O Senado aprovou nesta quinta-feira (19) um PL (projeto de lei) que destina recursos do Fust (Fundo de Universalização dos Serviços de Telecomunicações) para desenvolvimento de tecnologias de comunicação em zonas rurais e zonas urbanas carentes. O projeto também destina recursos do fundo para garantir acesso à internet banda larga nas escolas. O PL vai à sanção presidencial.

O projeto, relatado pelo senador Diego Tavares (PP-PB), também prevê o uso de recursos do Fust por parte da União, estados e municípios, para financiar programas e ações relativos à implementação e ao desenvolvimento da transformação digital dos serviços públicos.

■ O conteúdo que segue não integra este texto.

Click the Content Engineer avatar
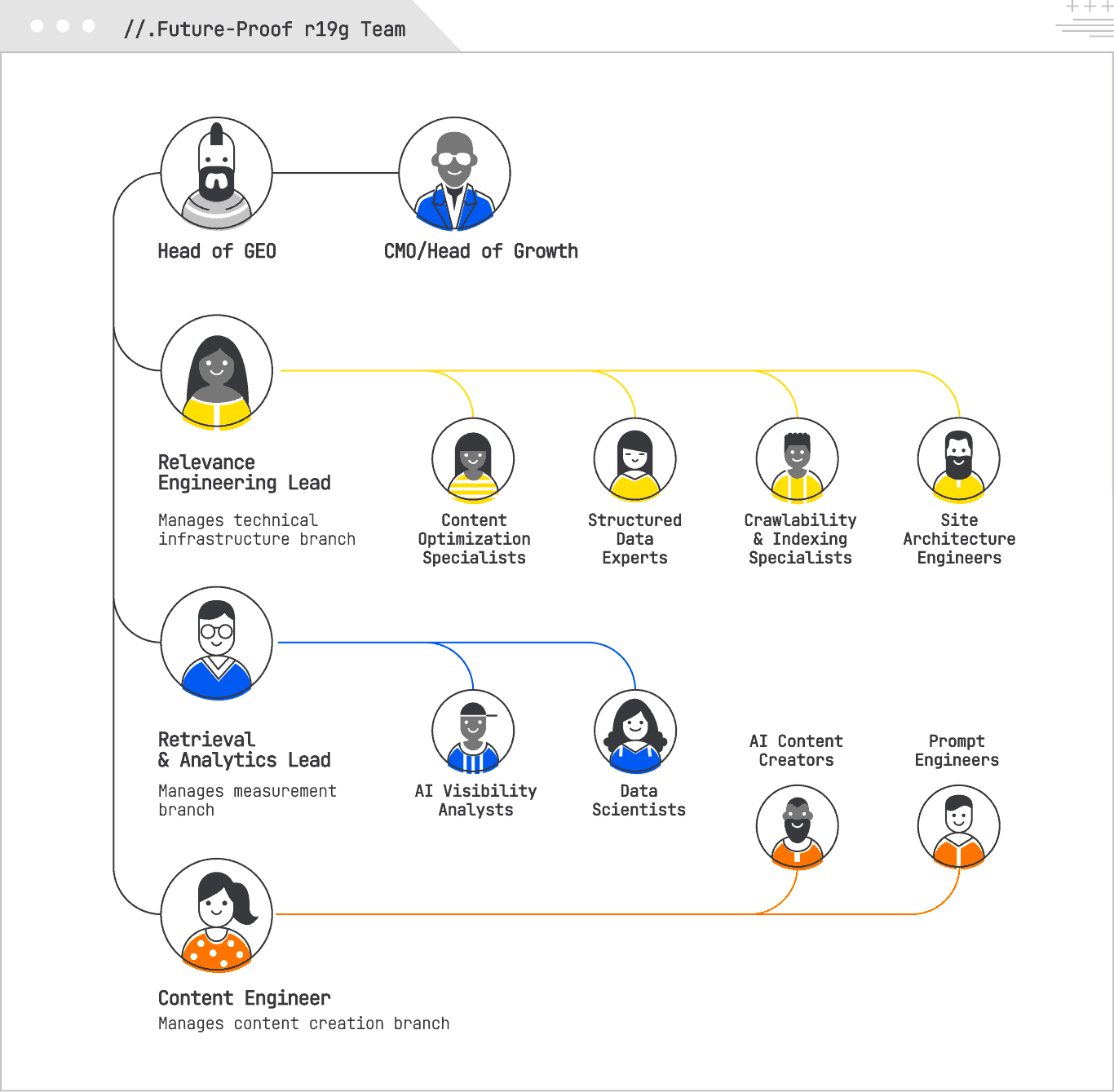Screen dimensions: 1114x1092 coord(216,914)
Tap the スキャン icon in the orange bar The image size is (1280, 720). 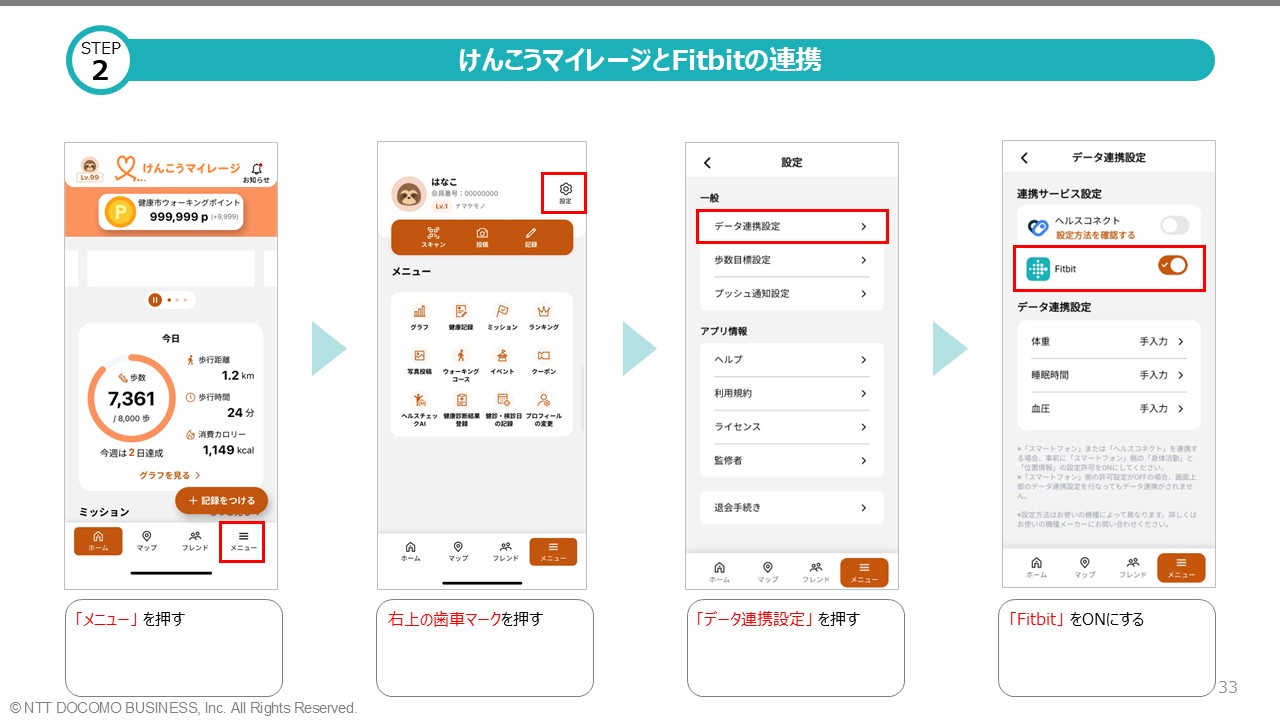click(434, 237)
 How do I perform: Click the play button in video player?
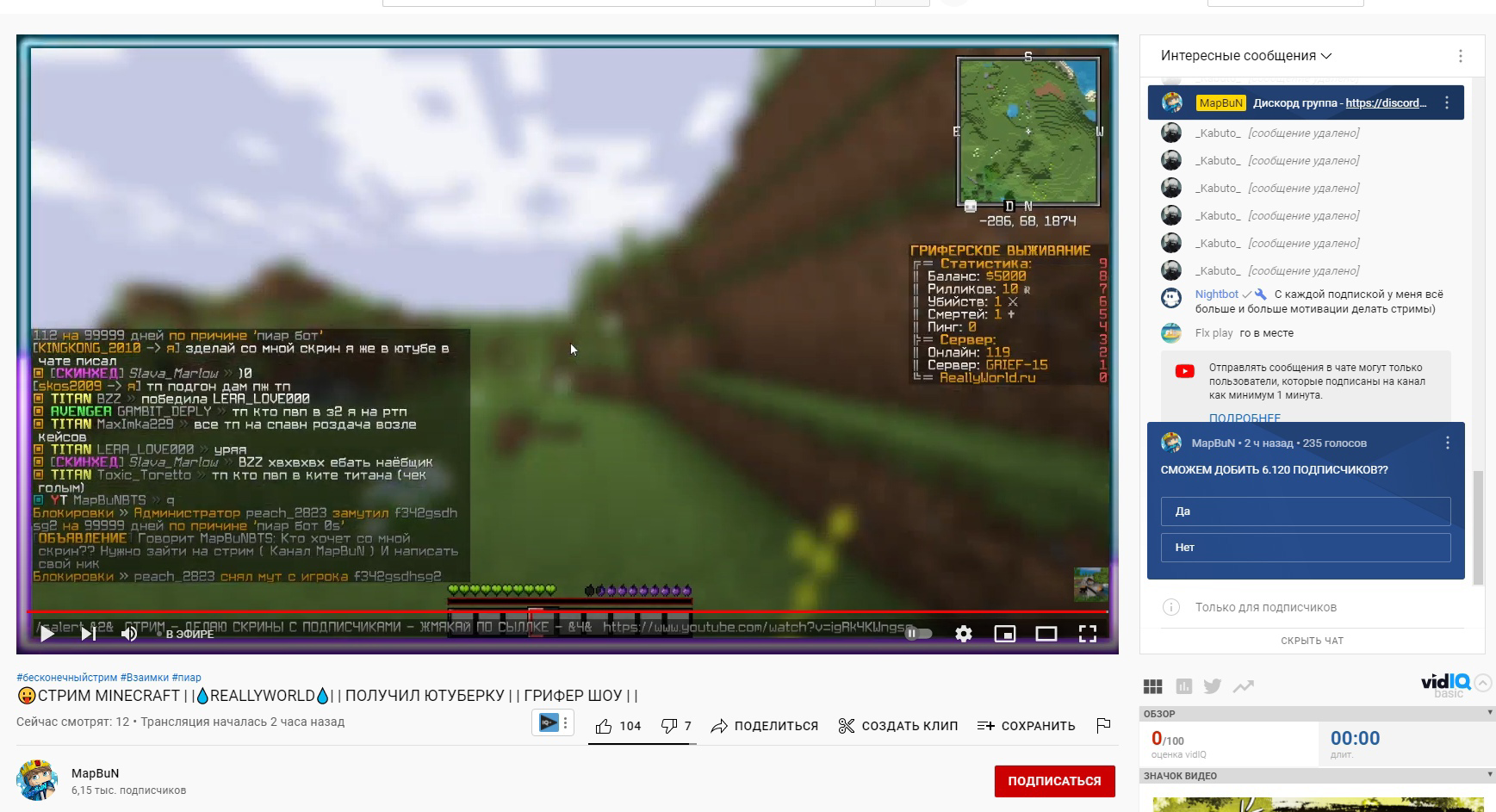[47, 634]
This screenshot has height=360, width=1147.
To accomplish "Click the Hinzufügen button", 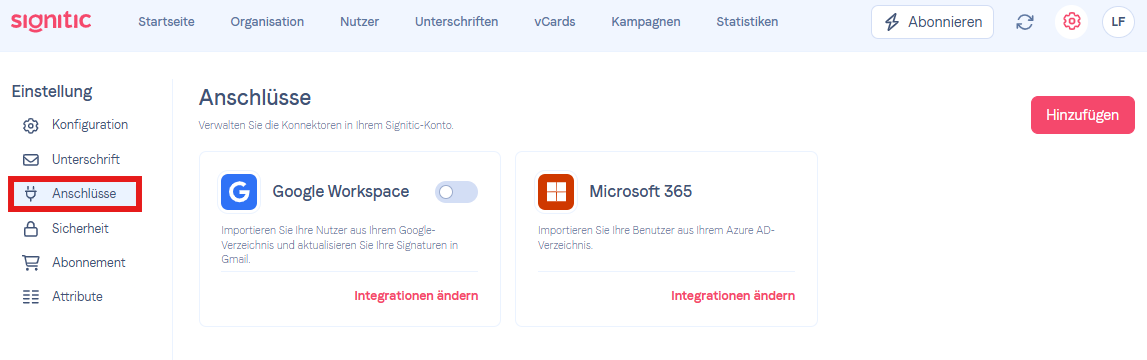I will pos(1083,115).
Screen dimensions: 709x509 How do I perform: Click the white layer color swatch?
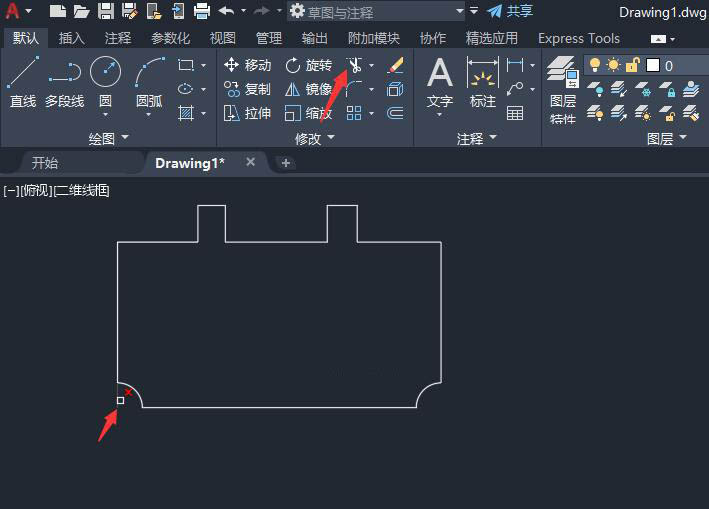[x=652, y=65]
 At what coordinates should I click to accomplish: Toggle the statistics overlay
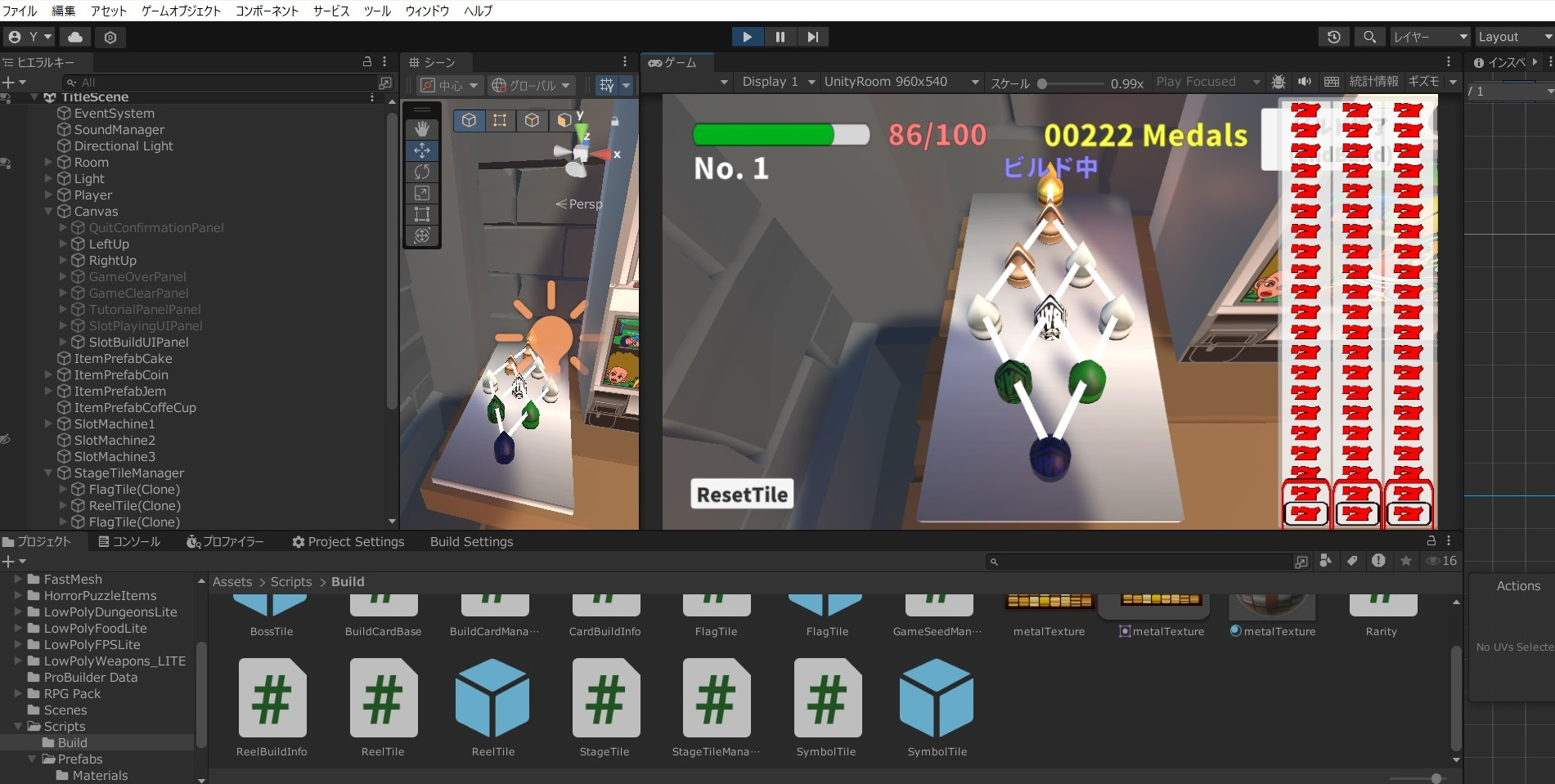tap(1373, 82)
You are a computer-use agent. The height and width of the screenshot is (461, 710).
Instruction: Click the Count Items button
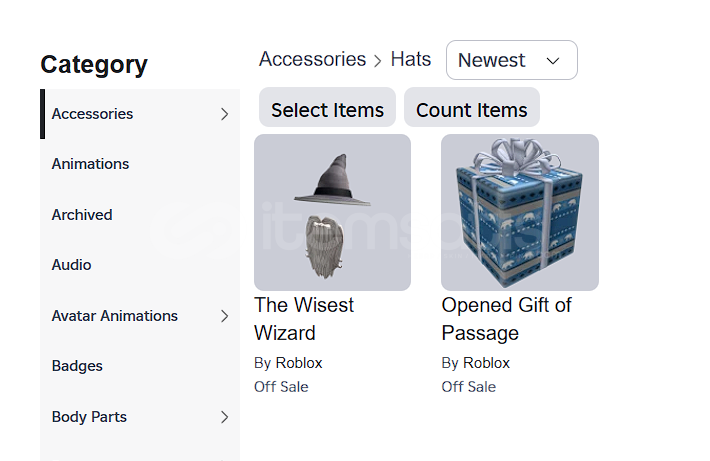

O Fust foi criado em agosto de 2000 e é voltado principalmente para a ampliação do acesso à telefonia fixa, recurso de comunicação que se tornou obsoleto com a popularização dos telefones celulares. “Esse fundo tem um dinheiro importante, mas que ninguém consegue empenhar nada, aplicar nada, há muitos anos”, afirmou Confúcio Moura (MDB-RO), durante a discussão da matéria.

De acordo com o relatório de Tavares, os recursos do fundo não têm sido aplicados para os fins aos quais se destinam. Um relatório do TCU (Tribunal de Contas da União) mostrou que, dos R$ 20,5 bilhões arrecadados entre 2001 e 2016, o montante efetivamente aplicado na universalização dos serviços de telecomunicações, razão de ser do fundo, correspondia a R$ 341 mil, ou seja, menos de 0,002% dos recursos obtidos.

“Cerca de R$ 15,2 bilhões do Fust foram desvinculados e utilizados para outras despesas, principalmente para o pagamento da dívida pública mobiliária interna e para o pagamento de benefícios previdenciários”, revelou o relator em seu parecer.

O Fust é abastecido com 1% sobre a receita operacional bruta, decorrente de prestação de serviços de telecomunicações nos regimes público e privado e as transferências de recursos provenientes do Fistel (Fundo de Fiscalização das Telecomunicações).